One franchise cornerstone is gone, another could be right around the corner -- and it's what many fans of the Carolina Panthers always wanted. Welcome to the shift from the emotional to the clinical. It's not going to be easy.
There's a tired old saying "to make an omelet you need to break a few eggs." Jordan Gross and Steve Smith are the biggest yolks in Charlotte. Under Marty Hurney the Panthers were run like a family business. From the top down there was a stiff adherence to doing things "the right way" which too often became an overwhelming desire to keep veterans happy and largely ignore the future. This desire started with Jerry Richardson, was executed by his general manager and fulfilled the desires of then head coach John Fox.
Hurney willingly became the fall guy, but the Panthers shift into the Dave Gettleman era is far more about Richardson pulling back from making franchise decisions than a change in approach from the front office. Many of the deals we abhor in 2013 were a product of ownership, now it's time to get clinical.
It's exciting, it's promising... it's also hard.
Should Gettleman's comments about Smith been handled differently? Absolutely. Speaking to the media and not the player was unnecessary and it's hard to buy the "he was asked a question" mantra, because every GM dodges things they don't want to answer. It speaks to the Panthers new direction; the past doesn't matter, there is no loyalty, everyone is on the same playing field.
This is precisely what we wanted out of a new GM. Someone willing to make the tough decisions, to be proactive rather than reactive and to see when a player was reaching his last legs. However, that runs headfirst into a larger issue of public perception.
The hardcore enthusiast fan base will understand if Smith is cut or traded this offseason. It will hurt, but the prevailing logic is visible. The vast majority of Panthers fans wont get it, those who still see Smith as the vital linchpin of the offense and the only player year in, year out who was able to play at a high level.
Make no mistake: Losing Gross and Smith make the Panthers a substantially worse team in 2014 than they were a year ago. It's not about sky falling or overwrought analysis, even an influx of talent via free agency would need time to integrate into the roster and learn to work with Cam Newton. Making the playoffs in the NFL is hard, doing it regularly is something only 10-15 percent of teams manage to do.
That said, moving on and turning 2014 into a pivotal first step in a new era brings the Panthers closer to the ideal -- sustained success. It allows young blood to take to the field, get their reps, take their knocks and position the team to take bigger steps forward. Most importantly it finalizes the genesis of the organization from Smitty's team to Cam's team on offense, which needs to happen.

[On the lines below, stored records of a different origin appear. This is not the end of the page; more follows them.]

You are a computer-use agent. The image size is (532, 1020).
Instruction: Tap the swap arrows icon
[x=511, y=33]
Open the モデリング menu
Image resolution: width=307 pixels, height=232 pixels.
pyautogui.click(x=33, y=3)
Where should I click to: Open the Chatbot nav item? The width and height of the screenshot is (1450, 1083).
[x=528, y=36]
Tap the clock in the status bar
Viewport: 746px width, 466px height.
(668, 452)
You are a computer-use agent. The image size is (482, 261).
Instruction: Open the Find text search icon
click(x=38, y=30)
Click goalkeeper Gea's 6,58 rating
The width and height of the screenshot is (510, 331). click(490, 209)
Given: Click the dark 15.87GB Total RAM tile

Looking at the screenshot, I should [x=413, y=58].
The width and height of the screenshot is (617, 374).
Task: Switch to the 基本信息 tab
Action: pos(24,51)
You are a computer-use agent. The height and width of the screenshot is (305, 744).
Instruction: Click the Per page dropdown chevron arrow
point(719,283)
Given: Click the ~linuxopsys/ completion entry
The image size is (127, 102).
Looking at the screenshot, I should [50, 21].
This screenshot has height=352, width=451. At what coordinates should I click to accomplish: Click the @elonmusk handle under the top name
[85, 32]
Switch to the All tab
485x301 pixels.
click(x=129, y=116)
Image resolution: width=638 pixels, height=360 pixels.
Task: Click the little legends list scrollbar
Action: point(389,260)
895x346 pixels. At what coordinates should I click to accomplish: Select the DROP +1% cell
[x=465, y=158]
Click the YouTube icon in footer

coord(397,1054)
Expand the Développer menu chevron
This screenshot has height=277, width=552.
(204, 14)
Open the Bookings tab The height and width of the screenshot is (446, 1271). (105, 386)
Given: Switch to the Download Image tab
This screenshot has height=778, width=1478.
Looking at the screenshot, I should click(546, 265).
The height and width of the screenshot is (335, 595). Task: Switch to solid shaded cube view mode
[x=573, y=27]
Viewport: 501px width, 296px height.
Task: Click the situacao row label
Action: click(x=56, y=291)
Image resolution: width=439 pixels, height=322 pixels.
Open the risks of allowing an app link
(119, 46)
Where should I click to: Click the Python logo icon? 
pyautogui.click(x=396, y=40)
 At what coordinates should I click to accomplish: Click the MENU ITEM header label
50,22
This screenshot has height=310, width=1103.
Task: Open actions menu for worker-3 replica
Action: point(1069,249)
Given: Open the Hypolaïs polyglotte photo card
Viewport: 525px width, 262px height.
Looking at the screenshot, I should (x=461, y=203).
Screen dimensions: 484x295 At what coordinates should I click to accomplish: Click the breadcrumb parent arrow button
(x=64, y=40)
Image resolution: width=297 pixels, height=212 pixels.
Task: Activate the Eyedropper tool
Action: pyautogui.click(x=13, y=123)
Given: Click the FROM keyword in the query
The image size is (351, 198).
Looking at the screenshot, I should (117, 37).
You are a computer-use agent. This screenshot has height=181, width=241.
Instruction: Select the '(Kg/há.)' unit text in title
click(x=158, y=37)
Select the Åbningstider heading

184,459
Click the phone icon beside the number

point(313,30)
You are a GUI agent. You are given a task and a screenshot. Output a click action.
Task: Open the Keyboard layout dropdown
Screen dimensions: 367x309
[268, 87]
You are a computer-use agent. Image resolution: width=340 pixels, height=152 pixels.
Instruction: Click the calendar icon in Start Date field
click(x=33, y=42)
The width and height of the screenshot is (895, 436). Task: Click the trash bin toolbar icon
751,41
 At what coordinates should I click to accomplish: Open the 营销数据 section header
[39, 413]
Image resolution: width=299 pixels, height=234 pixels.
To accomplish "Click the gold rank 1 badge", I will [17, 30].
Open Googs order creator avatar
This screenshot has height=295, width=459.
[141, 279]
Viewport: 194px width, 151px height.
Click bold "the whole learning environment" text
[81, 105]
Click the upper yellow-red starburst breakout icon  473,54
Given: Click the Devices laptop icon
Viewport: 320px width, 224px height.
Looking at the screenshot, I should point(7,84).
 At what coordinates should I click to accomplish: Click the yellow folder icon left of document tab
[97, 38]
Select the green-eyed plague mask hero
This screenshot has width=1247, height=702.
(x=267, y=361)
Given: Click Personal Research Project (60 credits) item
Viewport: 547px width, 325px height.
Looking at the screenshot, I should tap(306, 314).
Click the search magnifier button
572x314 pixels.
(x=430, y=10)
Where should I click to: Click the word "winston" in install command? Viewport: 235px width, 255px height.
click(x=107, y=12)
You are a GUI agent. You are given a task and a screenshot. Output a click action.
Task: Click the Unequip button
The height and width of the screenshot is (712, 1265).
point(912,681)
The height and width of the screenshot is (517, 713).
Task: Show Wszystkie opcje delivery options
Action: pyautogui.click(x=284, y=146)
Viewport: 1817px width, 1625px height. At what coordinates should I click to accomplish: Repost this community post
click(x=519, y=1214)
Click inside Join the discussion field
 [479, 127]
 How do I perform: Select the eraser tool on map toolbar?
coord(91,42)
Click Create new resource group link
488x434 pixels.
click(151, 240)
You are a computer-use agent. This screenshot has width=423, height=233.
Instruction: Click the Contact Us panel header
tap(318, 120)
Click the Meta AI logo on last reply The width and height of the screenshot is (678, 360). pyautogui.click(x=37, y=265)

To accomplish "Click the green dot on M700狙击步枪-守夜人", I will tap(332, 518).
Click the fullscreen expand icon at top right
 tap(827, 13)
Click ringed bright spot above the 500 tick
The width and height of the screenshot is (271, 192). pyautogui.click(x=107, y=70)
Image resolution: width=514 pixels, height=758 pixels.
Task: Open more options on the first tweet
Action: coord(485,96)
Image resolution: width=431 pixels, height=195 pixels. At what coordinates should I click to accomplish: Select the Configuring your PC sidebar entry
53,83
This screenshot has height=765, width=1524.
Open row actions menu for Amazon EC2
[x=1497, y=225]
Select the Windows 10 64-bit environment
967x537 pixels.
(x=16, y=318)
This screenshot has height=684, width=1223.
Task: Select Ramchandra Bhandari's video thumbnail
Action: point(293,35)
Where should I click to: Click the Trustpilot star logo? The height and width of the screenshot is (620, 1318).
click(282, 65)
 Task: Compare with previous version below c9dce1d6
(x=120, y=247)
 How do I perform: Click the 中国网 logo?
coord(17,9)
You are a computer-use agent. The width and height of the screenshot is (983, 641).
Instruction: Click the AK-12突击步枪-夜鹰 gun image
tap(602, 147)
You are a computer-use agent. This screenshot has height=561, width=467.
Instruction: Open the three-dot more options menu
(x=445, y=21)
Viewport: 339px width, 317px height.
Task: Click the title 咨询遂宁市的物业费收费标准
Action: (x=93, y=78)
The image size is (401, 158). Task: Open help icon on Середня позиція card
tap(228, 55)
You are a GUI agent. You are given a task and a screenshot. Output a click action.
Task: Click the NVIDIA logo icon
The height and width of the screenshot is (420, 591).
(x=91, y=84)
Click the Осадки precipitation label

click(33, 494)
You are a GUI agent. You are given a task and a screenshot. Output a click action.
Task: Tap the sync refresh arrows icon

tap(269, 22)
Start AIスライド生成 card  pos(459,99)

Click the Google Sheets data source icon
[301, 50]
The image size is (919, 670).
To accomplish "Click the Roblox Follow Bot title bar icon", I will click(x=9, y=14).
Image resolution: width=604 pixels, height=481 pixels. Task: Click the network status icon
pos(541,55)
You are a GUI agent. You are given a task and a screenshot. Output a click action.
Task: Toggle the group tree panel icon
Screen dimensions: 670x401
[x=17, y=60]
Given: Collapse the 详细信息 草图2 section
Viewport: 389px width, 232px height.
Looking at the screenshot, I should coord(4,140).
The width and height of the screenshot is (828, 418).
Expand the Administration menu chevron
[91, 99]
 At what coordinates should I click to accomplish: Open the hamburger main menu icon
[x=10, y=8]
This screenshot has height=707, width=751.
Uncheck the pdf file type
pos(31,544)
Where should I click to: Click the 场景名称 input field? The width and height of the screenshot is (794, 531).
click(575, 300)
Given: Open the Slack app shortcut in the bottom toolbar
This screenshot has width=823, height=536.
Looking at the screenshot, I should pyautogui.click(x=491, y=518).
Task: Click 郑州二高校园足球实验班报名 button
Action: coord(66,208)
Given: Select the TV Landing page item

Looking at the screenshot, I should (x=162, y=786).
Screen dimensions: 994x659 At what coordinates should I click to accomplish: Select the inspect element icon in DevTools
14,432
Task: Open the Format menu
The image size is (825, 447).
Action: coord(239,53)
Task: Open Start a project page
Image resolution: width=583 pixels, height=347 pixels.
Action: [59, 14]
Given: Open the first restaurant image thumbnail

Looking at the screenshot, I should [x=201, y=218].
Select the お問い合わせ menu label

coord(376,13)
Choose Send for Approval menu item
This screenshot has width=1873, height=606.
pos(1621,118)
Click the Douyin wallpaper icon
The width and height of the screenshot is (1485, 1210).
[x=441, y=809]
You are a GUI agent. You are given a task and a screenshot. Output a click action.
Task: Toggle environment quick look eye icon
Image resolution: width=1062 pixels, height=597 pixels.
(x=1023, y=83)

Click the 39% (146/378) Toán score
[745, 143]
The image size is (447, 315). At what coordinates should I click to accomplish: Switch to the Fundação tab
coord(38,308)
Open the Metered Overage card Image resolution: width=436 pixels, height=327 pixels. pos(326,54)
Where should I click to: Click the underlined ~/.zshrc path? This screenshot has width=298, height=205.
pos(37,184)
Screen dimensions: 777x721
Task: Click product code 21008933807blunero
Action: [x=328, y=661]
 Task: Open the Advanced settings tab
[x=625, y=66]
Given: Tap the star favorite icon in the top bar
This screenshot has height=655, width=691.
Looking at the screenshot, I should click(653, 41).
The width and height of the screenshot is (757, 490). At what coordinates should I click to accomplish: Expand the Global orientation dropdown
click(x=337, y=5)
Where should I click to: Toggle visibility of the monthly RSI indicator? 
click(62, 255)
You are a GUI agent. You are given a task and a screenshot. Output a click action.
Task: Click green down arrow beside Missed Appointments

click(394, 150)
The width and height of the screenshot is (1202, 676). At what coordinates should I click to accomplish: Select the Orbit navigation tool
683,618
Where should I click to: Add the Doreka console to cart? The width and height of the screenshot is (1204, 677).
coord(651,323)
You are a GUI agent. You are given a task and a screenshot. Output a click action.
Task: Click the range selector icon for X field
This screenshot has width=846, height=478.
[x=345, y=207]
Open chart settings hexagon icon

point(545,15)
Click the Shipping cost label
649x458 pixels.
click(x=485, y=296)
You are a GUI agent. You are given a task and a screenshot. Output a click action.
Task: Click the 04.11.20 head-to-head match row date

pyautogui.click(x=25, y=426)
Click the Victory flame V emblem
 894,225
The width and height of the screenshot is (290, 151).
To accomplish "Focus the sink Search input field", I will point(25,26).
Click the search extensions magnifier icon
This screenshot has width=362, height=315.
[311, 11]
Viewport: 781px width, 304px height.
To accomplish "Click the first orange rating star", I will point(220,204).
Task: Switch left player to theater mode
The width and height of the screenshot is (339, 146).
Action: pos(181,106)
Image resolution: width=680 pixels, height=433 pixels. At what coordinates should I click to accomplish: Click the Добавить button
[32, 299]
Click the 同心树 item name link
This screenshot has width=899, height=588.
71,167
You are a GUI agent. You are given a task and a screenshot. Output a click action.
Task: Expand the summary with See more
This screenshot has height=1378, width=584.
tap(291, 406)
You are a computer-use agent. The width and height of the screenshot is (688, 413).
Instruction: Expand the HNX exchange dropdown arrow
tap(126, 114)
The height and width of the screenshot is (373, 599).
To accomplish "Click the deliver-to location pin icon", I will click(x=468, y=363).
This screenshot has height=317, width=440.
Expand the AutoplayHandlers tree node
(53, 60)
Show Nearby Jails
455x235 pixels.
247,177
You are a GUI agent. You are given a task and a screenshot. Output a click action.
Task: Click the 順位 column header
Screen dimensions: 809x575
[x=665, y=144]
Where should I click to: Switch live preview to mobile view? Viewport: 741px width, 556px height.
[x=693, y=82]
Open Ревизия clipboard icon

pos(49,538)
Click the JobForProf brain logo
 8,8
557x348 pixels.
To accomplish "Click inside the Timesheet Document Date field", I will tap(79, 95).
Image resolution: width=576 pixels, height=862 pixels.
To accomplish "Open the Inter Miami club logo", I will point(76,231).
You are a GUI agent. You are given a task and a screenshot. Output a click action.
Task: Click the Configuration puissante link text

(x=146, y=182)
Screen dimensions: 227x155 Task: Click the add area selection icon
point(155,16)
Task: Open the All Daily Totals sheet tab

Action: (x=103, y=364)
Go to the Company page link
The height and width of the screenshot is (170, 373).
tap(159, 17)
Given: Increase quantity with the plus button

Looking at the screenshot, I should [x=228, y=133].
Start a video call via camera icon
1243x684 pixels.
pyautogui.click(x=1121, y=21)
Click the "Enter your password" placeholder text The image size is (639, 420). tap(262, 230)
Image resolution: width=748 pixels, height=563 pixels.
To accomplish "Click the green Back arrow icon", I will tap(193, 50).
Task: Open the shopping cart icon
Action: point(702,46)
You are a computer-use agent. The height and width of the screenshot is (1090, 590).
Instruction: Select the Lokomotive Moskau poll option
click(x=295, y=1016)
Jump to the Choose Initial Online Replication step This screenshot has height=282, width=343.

The funny thing about a retooling year is that nobody remembers it when a team turns the corner. This could very well be the retooling year. There will be some knocks, especially on the PR side if Smith is gone but if the result is greater gains then the outrage will fade into fondness, just as John Kasay is an appreciated footnote in team history now when there was so much anger surrounding his release.
Buckle your seat belts, because this offseason has only begun. The ride could be very scary, but if moves are handled correctly you'll look back on it with fondness.